Recorded information:
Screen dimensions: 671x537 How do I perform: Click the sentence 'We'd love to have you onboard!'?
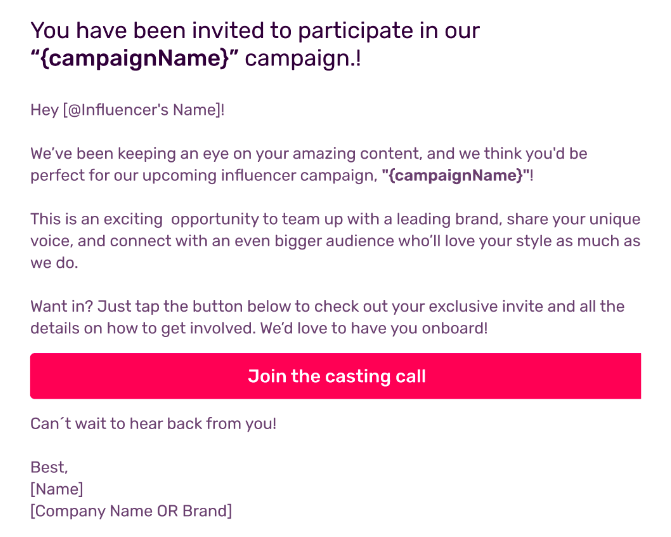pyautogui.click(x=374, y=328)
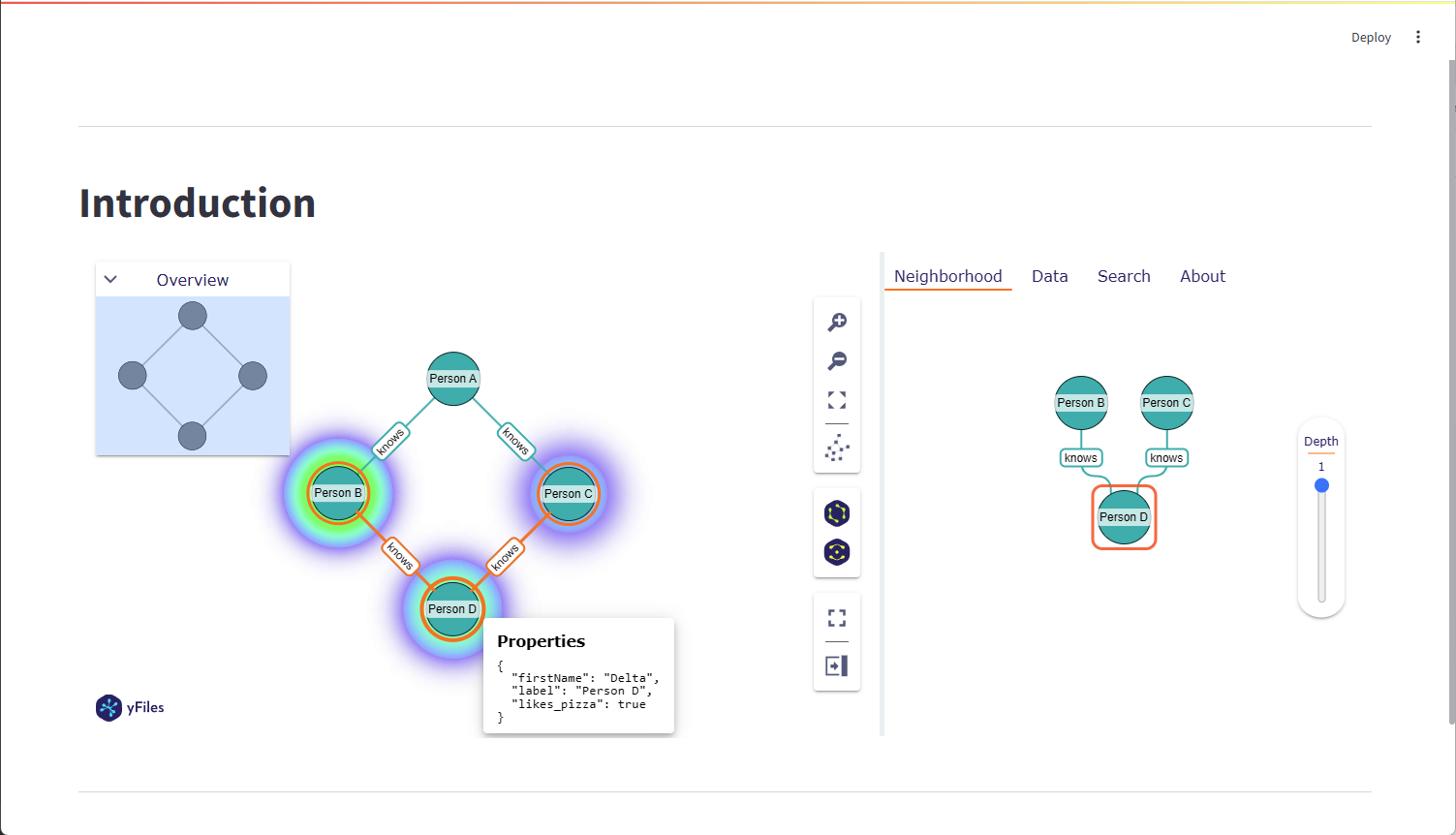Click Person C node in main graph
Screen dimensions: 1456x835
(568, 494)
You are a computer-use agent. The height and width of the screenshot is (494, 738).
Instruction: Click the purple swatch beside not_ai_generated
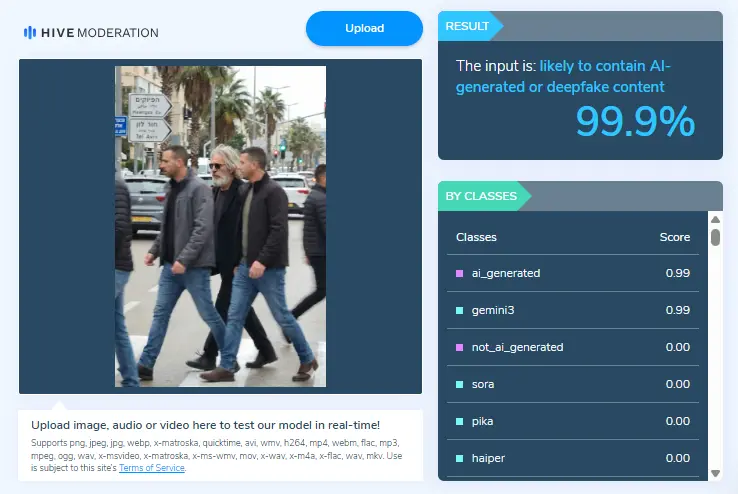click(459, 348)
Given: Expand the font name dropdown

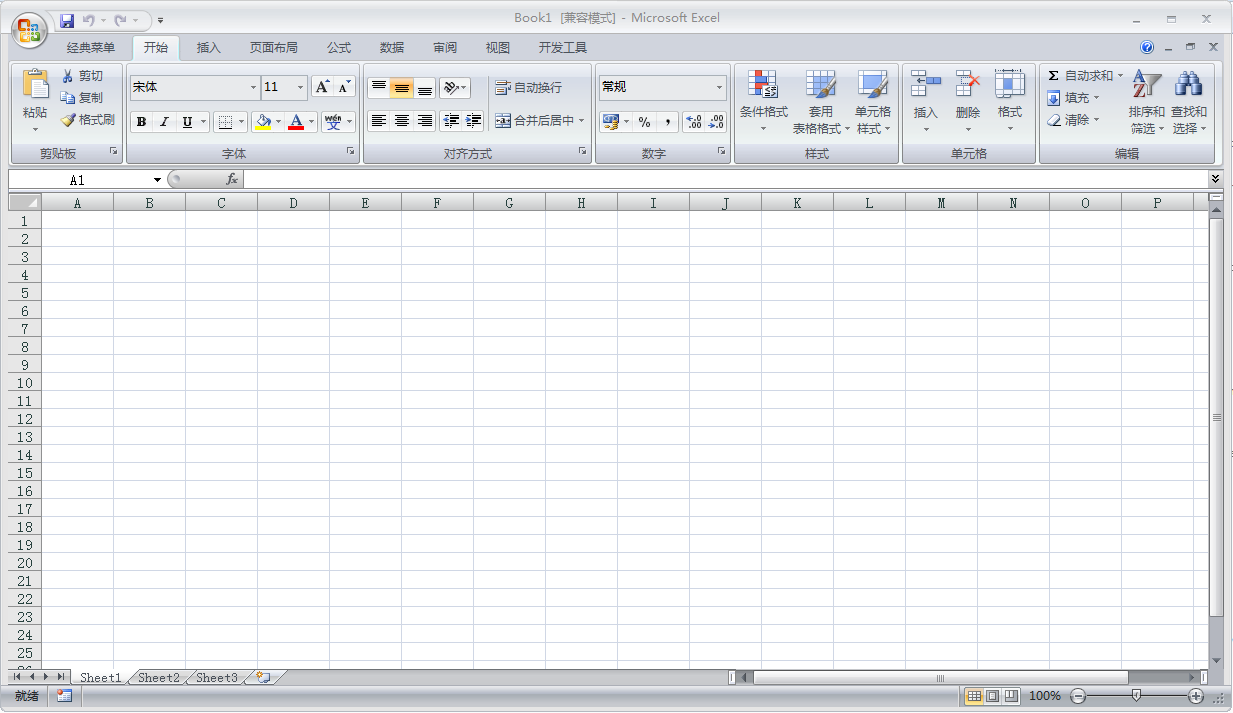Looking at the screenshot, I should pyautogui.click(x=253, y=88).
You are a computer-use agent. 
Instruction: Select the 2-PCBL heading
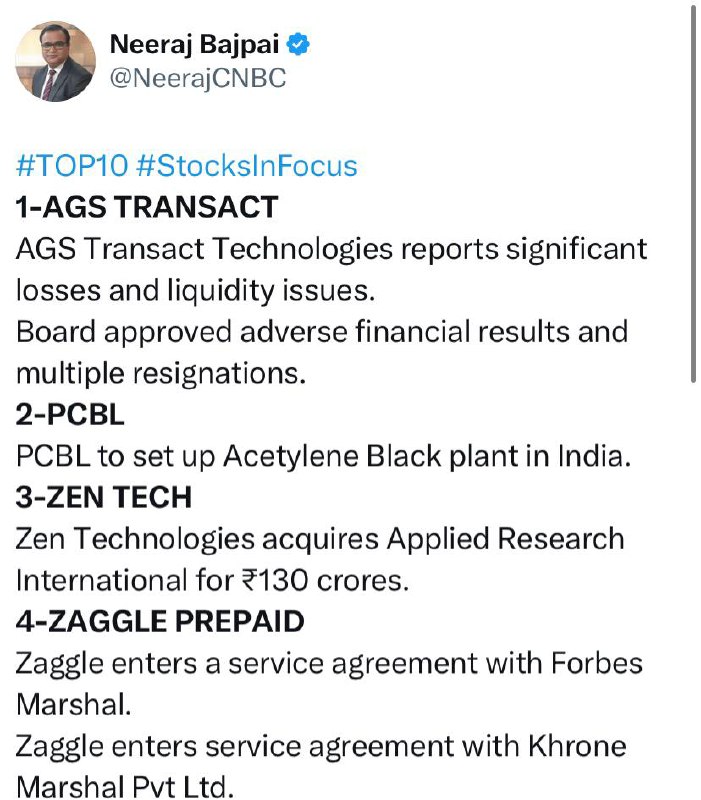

Instructions to follow:
Lines that contain "computer" are to be copied from the records above.

Response area:
You are a computer-use agent. The height and width of the screenshot is (494, 738).
You are a computer-use agent. 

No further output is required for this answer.